───── GIVEN RECORDS

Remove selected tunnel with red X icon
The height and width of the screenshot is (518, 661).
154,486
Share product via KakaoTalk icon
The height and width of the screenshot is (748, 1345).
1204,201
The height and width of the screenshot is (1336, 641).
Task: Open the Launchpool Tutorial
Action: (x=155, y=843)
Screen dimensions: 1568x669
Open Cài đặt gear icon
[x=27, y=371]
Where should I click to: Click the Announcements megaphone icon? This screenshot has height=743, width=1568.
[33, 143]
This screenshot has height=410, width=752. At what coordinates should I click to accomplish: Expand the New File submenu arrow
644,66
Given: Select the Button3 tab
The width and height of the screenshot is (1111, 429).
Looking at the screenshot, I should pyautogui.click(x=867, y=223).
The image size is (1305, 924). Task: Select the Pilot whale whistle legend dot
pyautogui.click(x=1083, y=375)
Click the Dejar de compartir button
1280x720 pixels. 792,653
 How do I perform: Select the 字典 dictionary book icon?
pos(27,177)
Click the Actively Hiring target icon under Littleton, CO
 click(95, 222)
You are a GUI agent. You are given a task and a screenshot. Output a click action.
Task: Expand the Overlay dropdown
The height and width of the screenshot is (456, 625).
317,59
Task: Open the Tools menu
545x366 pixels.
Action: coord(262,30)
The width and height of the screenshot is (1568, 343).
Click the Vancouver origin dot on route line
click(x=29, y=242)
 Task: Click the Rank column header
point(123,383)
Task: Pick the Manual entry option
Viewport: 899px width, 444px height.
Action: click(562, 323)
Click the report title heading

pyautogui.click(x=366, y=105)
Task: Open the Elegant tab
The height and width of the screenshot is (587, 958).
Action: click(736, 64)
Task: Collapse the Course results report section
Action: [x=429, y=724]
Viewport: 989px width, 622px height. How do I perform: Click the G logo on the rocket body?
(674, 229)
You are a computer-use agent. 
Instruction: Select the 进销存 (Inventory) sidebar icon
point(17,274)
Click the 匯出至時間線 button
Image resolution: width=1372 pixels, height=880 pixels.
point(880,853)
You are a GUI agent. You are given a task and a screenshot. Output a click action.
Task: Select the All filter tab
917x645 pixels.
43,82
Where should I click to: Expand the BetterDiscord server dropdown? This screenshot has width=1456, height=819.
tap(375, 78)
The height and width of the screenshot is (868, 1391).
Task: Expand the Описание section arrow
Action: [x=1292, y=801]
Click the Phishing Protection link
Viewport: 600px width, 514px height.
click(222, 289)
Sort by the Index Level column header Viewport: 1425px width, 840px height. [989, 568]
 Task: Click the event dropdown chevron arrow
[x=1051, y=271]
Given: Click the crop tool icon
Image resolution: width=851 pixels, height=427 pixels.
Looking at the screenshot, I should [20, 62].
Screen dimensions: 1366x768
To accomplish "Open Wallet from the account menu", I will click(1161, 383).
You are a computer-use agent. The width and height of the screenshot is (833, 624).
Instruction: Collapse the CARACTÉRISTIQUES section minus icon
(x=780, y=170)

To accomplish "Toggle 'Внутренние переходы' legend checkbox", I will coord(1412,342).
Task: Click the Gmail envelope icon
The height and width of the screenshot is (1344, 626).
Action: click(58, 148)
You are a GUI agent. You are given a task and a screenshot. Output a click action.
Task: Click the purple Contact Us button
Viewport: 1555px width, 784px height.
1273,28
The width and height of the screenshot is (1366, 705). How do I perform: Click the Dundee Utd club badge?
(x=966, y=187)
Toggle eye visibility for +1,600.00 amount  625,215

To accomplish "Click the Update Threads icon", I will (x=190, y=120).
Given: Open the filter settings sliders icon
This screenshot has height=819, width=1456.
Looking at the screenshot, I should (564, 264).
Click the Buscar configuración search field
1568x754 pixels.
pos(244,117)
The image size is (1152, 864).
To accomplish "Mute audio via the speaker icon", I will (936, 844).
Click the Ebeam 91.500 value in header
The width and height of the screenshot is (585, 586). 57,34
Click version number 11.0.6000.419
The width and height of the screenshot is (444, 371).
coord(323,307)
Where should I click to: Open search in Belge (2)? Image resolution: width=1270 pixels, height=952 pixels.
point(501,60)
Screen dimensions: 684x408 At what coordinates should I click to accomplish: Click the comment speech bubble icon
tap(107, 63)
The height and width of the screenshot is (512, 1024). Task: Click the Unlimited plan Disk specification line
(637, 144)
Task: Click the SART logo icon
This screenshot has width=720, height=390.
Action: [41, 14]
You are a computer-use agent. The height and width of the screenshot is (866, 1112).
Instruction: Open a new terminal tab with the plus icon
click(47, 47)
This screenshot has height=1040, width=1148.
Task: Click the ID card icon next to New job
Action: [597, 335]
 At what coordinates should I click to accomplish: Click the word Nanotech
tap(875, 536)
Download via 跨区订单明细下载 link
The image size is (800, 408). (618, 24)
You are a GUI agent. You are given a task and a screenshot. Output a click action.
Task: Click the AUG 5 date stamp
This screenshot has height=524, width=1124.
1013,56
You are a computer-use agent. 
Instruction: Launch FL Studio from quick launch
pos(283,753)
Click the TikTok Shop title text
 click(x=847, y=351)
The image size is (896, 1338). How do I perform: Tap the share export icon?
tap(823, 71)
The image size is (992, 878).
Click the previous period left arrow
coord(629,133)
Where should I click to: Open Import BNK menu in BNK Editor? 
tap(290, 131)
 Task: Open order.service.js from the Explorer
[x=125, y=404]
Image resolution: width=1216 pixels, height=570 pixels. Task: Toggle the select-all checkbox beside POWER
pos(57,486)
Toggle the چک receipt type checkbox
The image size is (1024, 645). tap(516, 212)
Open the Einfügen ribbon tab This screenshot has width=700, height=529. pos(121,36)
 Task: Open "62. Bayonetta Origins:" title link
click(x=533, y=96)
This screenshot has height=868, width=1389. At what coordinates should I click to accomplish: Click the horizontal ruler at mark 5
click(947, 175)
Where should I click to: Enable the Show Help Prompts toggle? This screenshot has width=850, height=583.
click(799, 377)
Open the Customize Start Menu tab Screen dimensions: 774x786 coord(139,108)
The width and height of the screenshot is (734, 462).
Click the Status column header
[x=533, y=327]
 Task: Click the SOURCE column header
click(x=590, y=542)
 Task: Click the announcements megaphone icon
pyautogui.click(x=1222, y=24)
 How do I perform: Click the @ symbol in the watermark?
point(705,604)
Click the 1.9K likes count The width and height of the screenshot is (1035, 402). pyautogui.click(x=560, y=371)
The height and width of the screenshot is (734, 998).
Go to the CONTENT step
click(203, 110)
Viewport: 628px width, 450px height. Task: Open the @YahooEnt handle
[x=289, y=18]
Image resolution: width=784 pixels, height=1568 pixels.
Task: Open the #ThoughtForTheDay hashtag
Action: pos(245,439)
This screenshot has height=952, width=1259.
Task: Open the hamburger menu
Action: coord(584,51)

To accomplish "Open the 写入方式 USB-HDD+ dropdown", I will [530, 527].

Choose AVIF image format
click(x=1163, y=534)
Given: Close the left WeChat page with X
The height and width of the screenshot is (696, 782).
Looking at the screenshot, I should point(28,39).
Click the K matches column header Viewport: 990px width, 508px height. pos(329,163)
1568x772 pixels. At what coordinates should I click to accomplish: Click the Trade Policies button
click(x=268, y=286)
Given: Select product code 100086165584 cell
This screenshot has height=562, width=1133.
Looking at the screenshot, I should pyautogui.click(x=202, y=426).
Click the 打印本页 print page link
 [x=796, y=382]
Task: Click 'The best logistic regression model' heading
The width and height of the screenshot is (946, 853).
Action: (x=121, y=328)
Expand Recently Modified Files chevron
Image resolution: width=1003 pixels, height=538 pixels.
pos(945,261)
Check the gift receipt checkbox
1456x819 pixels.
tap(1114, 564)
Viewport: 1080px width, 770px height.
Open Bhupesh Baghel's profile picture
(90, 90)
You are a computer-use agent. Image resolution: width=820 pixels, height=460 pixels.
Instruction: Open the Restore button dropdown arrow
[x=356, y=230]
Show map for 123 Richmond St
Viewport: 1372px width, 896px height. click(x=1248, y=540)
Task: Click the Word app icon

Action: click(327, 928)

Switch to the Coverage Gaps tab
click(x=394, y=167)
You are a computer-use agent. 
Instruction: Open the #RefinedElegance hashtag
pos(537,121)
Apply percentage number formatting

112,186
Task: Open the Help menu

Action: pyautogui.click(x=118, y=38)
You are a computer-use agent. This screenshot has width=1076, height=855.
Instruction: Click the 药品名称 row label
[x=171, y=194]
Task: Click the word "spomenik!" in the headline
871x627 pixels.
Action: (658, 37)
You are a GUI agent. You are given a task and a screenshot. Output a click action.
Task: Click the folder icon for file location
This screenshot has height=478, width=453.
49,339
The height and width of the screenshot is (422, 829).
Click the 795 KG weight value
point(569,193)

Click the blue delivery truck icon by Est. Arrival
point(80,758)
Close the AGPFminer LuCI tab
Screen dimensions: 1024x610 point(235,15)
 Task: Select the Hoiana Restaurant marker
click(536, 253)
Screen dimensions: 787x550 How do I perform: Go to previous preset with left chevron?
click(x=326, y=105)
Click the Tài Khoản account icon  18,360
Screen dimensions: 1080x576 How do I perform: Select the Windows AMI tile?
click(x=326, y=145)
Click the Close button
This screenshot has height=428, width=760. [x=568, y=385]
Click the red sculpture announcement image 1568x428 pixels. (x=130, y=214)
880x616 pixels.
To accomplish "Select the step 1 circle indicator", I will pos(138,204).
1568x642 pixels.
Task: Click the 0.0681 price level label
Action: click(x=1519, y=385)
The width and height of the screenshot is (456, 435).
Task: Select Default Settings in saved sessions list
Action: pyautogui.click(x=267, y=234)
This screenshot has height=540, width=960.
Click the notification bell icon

──────────

» HOW TO COMPLETE THIS TASK
Considering only the material above, set down every line from the one with "Given: Open the filter settings sliders icon" to the one with "Task: Click the SART logo icon", inclusive, exactly as written.

» ANSWER
Given: Open the filter settings sliders icon
This screenshot has height=819, width=1456.
Looking at the screenshot, I should (564, 264).
Click the Buscar configuración search field
1568x754 pixels.
pos(244,117)
The image size is (1152, 864).
To accomplish "Mute audio via the speaker icon", I will (936, 844).
Click the Ebeam 91.500 value in header
The width and height of the screenshot is (585, 586). 57,34
Click version number 11.0.6000.419
The width and height of the screenshot is (444, 371).
coord(323,307)
Where should I click to: Open search in Belge (2)? Image resolution: width=1270 pixels, height=952 pixels.
point(501,60)
Screen dimensions: 684x408 At what coordinates should I click to accomplish: Click the comment speech bubble icon
tap(107, 63)
The height and width of the screenshot is (512, 1024). Task: Click the Unlimited plan Disk specification line
(637, 144)
Task: Click the SART logo icon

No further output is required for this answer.